Mistaken belief in “the unconscious” may lead to misinterpretation of amnesia, and failure to recognize a character’s multiple personality
Freud didn’t discover “the unconscious.” He learned about it when he studied hypnosis. Hypnotists had long known that some people had amnesia for what had happened during hypnosis. And if the hypnotized person had been given a suggestion for what to do after hypnosis, the person would do it, but not recall having been told to do so.
But if the person were hypnotized again, they would recall everything that had previously been said and done during hypnosis. Thus, what was “unconscious” when out of hypnosis, was so only from the point of view of the non-hypnotic consciousness. It was always perfectly conscious to the hypnotized mind, which, in order to make the nonhypnotized person carry out the suggestion, had to remain conscious when the person was not hypnotized.
In short, there were two simultaneous consciousnesses, but only one was aware of the other.

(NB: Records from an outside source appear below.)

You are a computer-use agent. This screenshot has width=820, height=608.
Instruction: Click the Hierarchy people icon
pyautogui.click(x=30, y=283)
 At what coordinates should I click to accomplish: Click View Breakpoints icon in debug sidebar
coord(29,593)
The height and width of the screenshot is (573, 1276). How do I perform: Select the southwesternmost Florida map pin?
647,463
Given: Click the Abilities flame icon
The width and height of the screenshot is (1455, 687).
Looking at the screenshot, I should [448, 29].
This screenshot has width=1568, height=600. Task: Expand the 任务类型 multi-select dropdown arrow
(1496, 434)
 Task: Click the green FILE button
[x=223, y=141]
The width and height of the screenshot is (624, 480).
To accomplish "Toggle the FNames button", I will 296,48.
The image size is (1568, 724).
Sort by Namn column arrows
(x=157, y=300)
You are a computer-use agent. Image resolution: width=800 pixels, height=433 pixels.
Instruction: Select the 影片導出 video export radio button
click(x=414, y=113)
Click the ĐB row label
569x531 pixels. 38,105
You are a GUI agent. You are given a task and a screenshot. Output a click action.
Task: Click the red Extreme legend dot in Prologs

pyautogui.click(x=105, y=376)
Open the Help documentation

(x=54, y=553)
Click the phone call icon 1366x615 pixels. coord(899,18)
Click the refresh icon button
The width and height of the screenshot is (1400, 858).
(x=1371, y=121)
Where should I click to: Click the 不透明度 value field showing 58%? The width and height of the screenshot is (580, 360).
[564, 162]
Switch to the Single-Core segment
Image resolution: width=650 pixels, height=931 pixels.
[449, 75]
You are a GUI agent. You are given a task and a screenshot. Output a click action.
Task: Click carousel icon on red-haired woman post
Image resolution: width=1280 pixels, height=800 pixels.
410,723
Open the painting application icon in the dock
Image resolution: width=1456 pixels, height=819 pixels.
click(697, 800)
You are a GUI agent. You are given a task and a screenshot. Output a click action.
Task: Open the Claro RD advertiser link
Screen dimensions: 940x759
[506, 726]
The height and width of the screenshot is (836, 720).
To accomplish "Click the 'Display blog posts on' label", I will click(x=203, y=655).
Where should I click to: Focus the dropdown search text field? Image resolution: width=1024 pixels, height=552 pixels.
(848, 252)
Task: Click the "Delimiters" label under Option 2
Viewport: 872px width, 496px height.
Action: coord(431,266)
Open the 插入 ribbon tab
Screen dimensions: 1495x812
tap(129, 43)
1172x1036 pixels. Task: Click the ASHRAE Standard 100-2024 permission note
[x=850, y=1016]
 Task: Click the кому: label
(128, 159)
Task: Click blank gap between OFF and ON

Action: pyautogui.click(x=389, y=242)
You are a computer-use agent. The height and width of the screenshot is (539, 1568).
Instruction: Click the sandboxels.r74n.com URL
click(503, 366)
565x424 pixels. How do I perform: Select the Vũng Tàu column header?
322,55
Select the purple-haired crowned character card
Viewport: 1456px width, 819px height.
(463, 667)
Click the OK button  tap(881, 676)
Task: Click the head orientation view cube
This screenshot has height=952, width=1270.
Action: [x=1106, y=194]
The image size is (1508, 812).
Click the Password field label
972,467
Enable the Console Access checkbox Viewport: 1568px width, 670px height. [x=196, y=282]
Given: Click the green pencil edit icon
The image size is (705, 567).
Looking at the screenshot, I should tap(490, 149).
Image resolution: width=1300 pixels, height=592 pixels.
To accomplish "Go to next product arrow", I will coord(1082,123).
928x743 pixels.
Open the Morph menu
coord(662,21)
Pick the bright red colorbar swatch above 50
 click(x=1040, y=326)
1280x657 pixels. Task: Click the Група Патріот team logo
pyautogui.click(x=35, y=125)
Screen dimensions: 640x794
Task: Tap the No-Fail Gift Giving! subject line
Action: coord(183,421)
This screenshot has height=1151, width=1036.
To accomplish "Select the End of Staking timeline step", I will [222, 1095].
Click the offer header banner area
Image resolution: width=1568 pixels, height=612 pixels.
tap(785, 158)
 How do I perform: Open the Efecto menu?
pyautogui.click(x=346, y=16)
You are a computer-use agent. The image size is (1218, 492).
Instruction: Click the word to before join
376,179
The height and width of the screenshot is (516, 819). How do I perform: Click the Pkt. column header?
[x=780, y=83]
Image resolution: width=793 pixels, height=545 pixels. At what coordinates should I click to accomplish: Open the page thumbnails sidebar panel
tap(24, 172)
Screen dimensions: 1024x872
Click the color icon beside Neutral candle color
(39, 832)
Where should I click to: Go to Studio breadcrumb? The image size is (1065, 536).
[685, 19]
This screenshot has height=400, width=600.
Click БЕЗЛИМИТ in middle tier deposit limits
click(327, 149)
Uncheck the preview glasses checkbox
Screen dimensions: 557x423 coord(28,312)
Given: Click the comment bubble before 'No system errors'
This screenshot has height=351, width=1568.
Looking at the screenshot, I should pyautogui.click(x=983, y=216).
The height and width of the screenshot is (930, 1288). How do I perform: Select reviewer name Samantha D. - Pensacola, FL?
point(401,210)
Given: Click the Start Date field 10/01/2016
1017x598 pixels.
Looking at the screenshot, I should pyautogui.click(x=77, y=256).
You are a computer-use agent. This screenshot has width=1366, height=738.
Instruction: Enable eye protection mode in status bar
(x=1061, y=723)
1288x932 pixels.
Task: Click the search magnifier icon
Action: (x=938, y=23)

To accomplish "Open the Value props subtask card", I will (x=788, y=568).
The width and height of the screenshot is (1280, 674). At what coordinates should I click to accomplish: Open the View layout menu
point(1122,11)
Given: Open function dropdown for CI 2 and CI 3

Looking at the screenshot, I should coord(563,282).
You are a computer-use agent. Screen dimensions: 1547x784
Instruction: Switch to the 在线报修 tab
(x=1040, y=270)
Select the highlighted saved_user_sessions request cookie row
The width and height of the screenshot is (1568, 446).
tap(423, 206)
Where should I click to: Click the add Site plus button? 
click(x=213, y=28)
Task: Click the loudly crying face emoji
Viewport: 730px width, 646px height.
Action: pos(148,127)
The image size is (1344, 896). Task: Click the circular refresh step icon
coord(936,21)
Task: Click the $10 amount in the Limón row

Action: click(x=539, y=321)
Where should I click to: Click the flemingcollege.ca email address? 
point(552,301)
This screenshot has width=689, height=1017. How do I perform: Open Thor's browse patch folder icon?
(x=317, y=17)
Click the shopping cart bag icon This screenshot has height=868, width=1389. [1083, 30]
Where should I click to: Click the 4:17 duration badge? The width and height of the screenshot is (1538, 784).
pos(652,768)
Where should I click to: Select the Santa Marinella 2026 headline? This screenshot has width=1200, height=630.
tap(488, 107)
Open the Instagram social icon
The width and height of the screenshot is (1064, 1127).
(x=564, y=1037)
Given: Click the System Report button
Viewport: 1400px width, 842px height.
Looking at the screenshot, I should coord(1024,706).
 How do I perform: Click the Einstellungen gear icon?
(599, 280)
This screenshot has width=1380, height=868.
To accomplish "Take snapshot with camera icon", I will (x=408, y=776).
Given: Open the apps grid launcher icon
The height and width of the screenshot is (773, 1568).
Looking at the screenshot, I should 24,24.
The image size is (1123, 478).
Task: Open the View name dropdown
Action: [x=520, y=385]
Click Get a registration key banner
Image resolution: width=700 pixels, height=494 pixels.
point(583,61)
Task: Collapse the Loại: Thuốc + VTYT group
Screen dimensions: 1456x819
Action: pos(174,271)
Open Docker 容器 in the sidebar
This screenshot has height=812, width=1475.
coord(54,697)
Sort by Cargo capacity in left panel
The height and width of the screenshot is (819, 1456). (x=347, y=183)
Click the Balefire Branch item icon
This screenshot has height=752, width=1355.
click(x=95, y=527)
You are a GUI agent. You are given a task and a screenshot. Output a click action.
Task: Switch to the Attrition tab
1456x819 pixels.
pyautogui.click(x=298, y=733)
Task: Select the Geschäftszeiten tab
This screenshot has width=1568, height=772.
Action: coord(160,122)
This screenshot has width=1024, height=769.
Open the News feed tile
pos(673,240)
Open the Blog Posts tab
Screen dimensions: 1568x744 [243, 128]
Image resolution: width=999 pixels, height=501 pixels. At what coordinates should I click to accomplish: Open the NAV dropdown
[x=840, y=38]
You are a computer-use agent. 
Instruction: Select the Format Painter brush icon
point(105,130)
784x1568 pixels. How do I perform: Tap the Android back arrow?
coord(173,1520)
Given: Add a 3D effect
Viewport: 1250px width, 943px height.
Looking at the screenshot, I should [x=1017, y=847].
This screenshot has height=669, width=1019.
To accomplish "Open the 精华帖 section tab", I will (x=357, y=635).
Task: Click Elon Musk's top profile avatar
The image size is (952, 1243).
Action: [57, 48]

So why didn’t Freud recognize that there was no true “unconscious,” but only two segregated or dissociated consciousnesses? Two reasons. First, he wanted to distinguish himself from the French psychiatrist, Pierre Janet, who had already gotten credit for “psychoanalysis” that involved “dissociation” (among segregated consciousnesses). To distinguish his own brand of “psychoanalysis,” Freud coined “repression” (into the unconscious). Second, Freud, himself, had problems with dissociative tendencies (see past post with essay on Freud) and needed to avoid the issue.
Now, it certainly is possible to have amnesia with no retention of memory, such as when the memory was not recorded in the first place. But when a character in a novel has amnesia, consider the possibility that the memory is present in an alternate consciousness, an alternate personality.